-- Record extracts follows --

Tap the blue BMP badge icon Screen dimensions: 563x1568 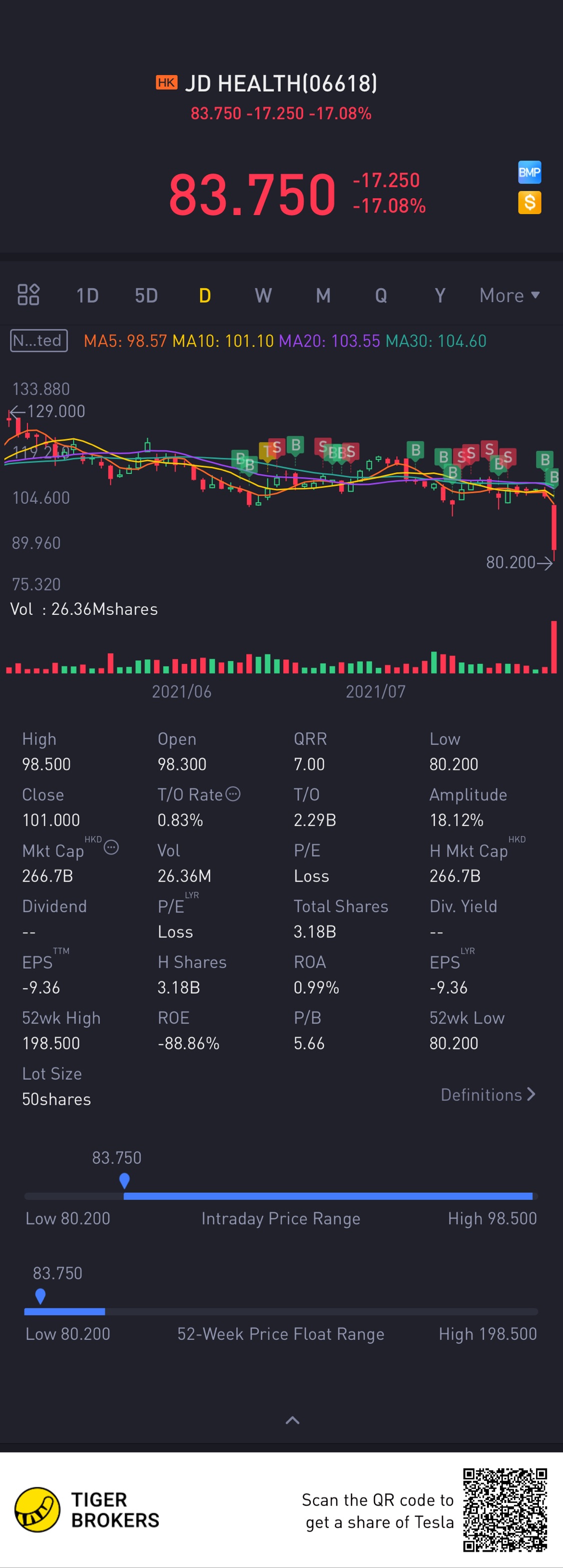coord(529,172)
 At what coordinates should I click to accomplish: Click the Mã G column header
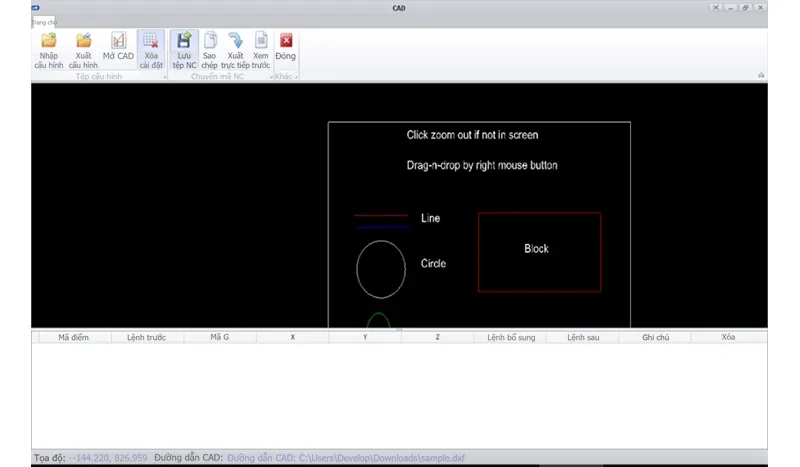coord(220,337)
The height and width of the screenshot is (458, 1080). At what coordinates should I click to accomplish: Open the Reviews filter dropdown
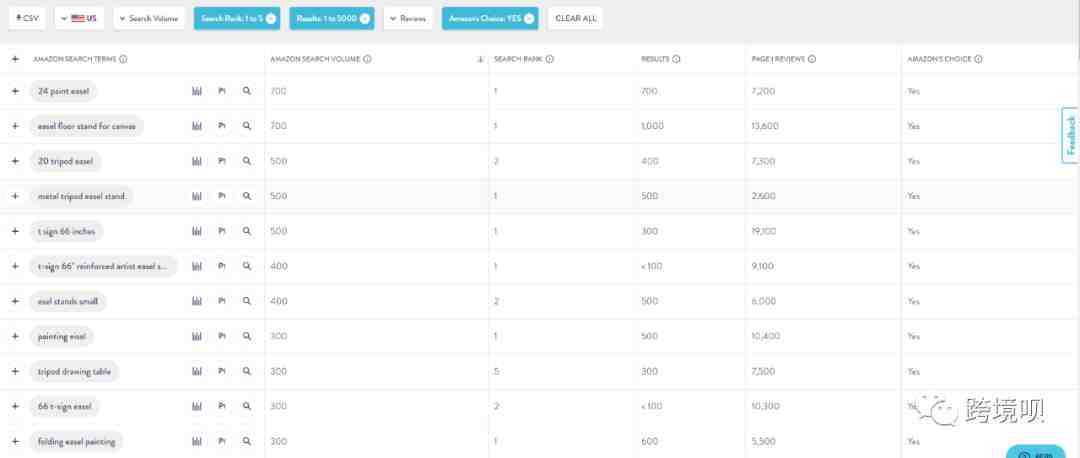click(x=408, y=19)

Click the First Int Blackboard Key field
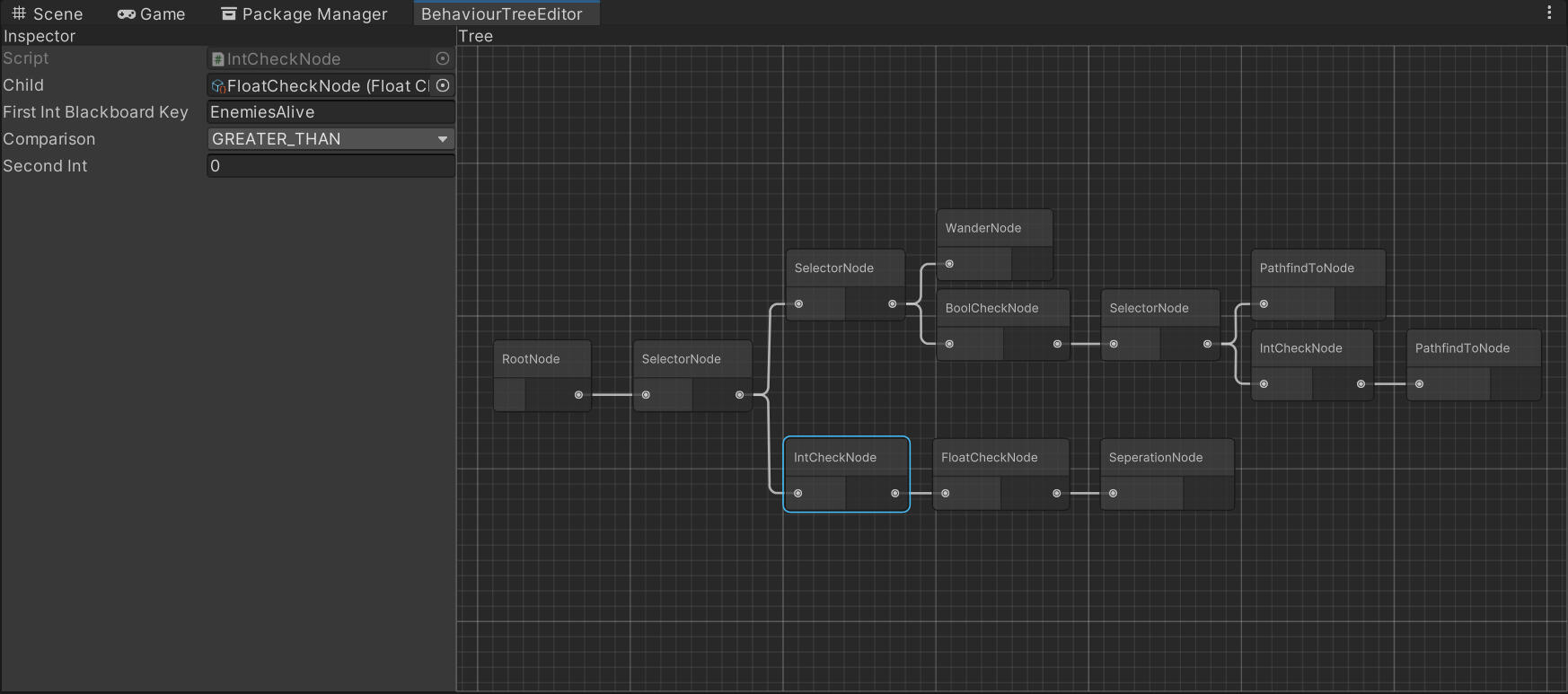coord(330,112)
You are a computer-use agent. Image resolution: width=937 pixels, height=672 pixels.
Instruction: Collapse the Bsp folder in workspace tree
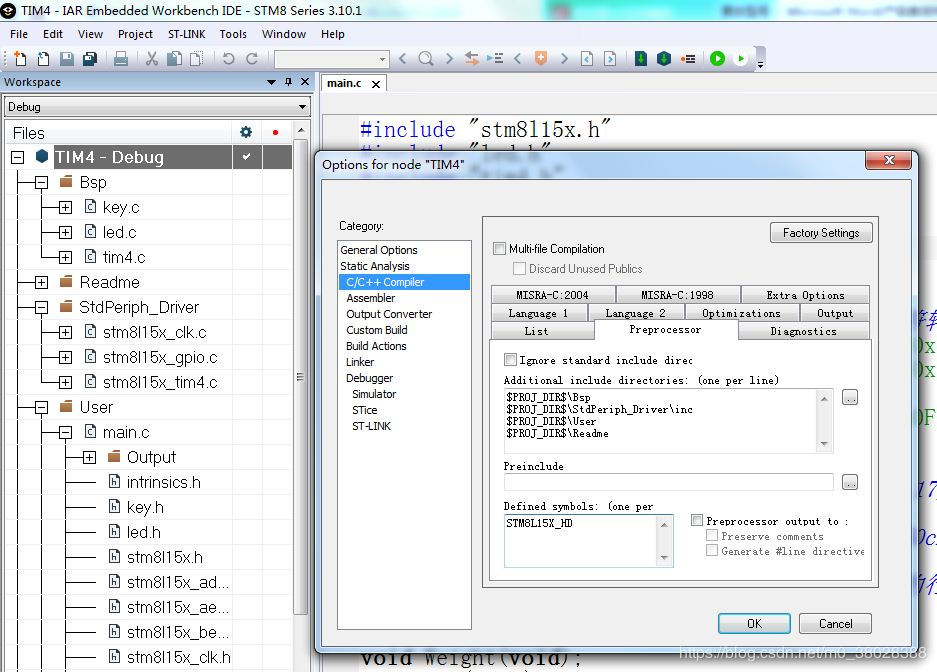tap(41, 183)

-- Record extracts concluded --
-- Record extracts follows --

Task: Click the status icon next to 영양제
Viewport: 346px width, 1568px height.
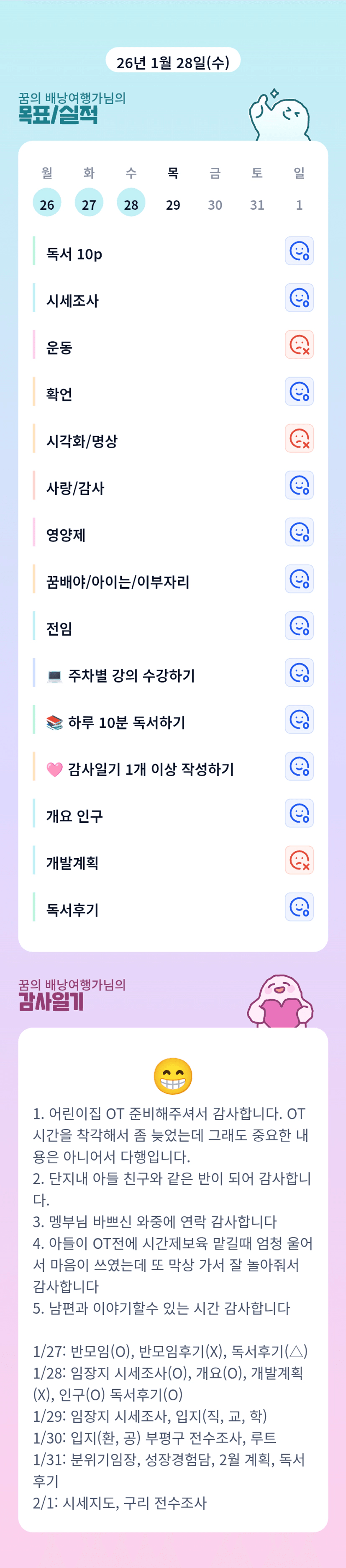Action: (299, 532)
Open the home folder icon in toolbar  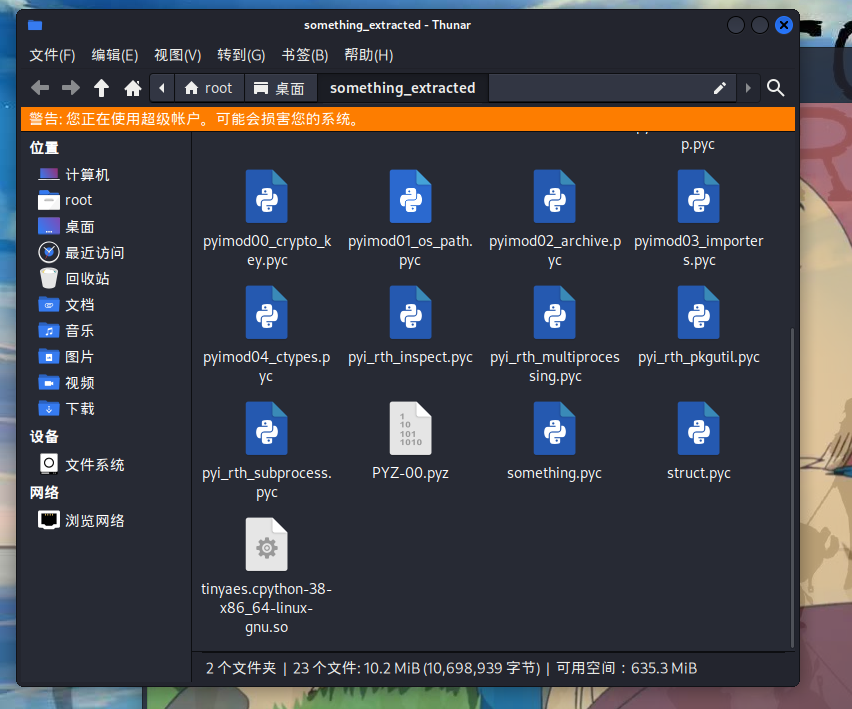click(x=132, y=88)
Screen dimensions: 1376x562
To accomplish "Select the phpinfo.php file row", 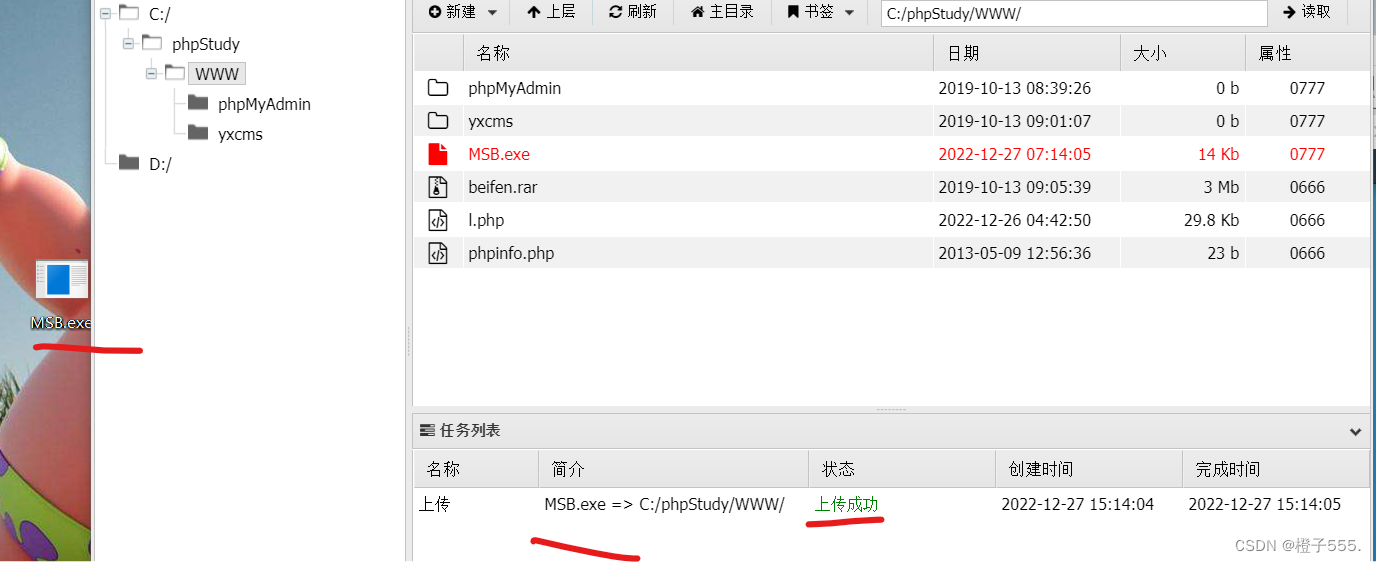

-- Record extracts concluded --
-- Record extracts follows --

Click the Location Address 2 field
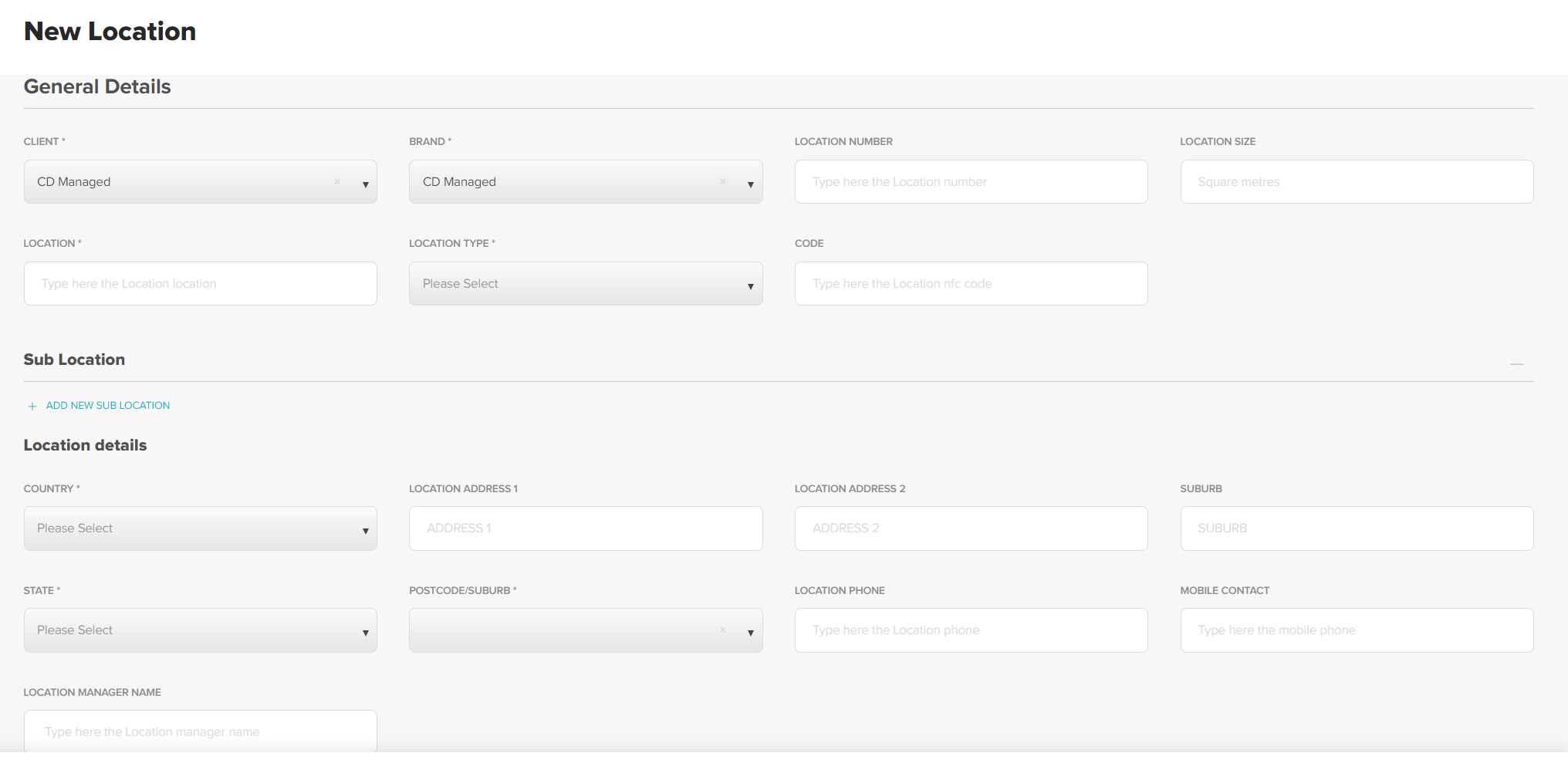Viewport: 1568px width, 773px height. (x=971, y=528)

-- Record extracts concluded --

= Work instructions =
In the listing above, find the line containing "Screen dimensions: 1376x562" and the line containing "the phpinfo.php file". Print those two lines and every line between them exactly, with no pictures.

= Solution to this exercise =
Screen dimensions: 1376x562
To accomplish "Select the phpinfo.php file row", 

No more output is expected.